Feed Software, technology, sysadmin war stories, and more.

Tuesday, April 24, 2012

I reject your unnecessary naming conventions

We seem to have a vocabulary problem in this field. By that, I mean there seems to be a tendency to create new terms for things when a simple descriptive phrase would do. Worse still, these new terms tend to leak out into other contexts and create situations where not knowing a term can be used to "filter" people.

Imagine my story about genuine questions, but instead of it being some strange "John Elway" reference in a calc class, it was some computer-related thing which talked about "memoization". You might also consider the possibility that it might sound like memorization, and the ignorant listener might not even realize there's a difference.

I maintain that some of these things serve to set people apart. When there's a term which is opaque until it is explicitly defined by the holder of that knowledge, it can be used to create a knowledge gradient. You must then bow down at the altar and admit your relative inferiority before you can be allowed to drink from the fountain of knowledge.

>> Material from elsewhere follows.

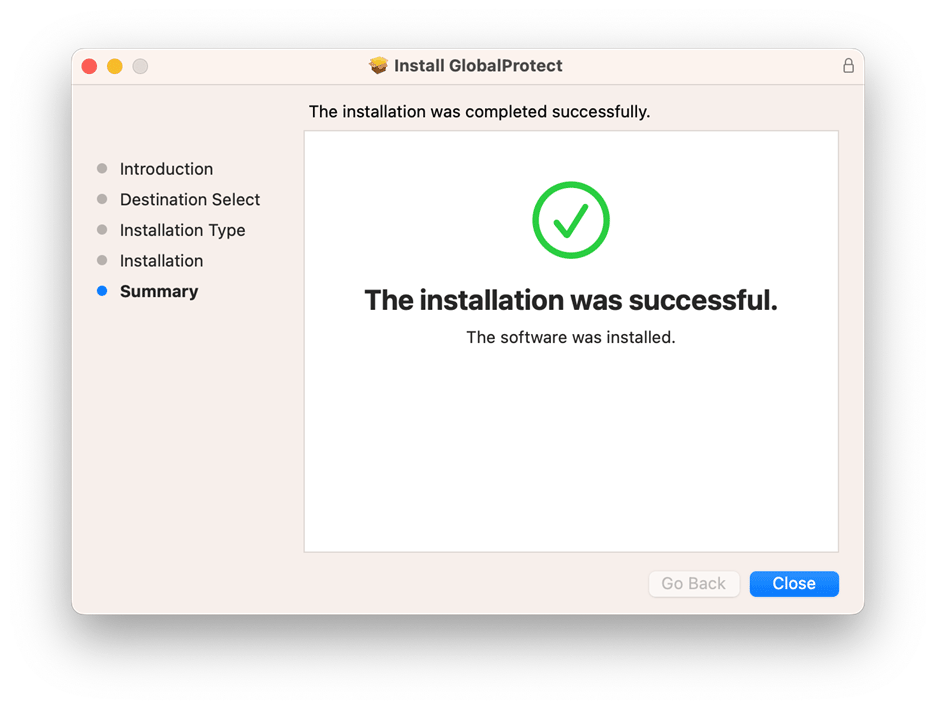The image size is (936, 709).
Task: Click the software was installed message
Action: tap(570, 337)
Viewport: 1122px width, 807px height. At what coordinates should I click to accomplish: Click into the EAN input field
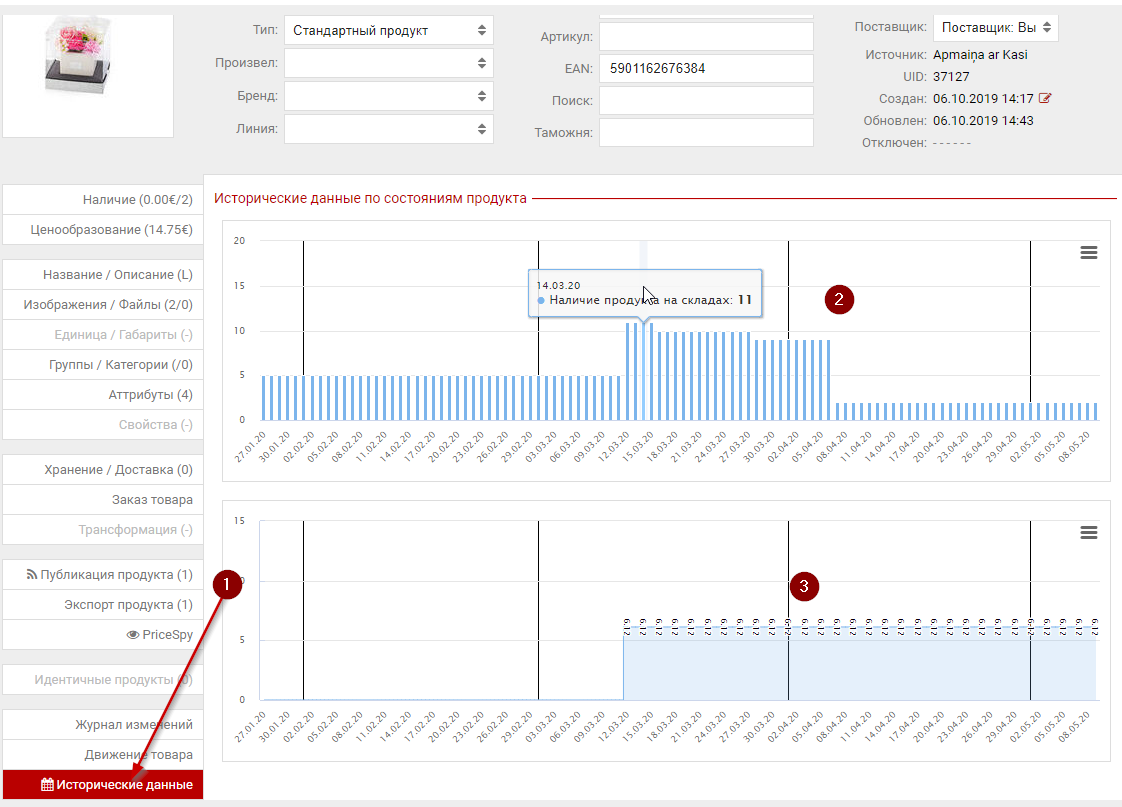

The flip side of this is that people who like this situation will then go and amass large numbers of arcane terms just so they can wield more than other people. This is ridiculous. This is about communicating effectively, not trying to "catch 'em all" like some kind of Pokemon game! Deliberately communicating badly is just stupid.

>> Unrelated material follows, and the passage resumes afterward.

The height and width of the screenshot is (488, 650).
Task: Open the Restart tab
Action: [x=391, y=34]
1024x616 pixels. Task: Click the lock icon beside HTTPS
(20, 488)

So, instead of doing that, how about giving things reasonable labels based on relatively common words in your language?

Here's an example -- I wrote about my weather station monitoring project last year. It did a few things which were apparently novel for the field at the time.

First, instead of making you wait for data to arrive, it kept running in the background and kept copies of whatever it received from the sensors. When a client program checked in, it just handed that data over as quickly as possible.

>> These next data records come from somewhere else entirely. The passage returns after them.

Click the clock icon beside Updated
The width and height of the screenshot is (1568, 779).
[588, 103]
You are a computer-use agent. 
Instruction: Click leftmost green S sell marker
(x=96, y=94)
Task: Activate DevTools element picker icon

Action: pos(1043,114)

Second, when it was time to render an image for something like temperature, it would try to cache it. Basically, if you asked it to generate the image for the current day, it would build it from scratch, since the data was still subject to change.

However, if you requested a prior day, it would still build it from scratch, but then it would save the final output image to a file on disk. The logic was simple enough: the past is not going to change.

If at some point in the future, you or someone else requested that same day, then it would just serve that file from disk. This meant it didn't have to go through the relatively expensive procedure of pulling all of the data points out of the database, determining the bounds, graphing all of the numbers, and then building an image from it.

Using the cache was far faster and less resource-intensive. It was a simple trade of disk space (to store the images) versus actual computing power to build them from scratch every time.

So let's see. I had a set of previously processed inputs and avoided performing calculations on them a second time. Doesn't that sound familiar?

It might be different if there is something super specific about what a given term means and that nothing else could possibly describe it. But be honest -- when is that actually the case?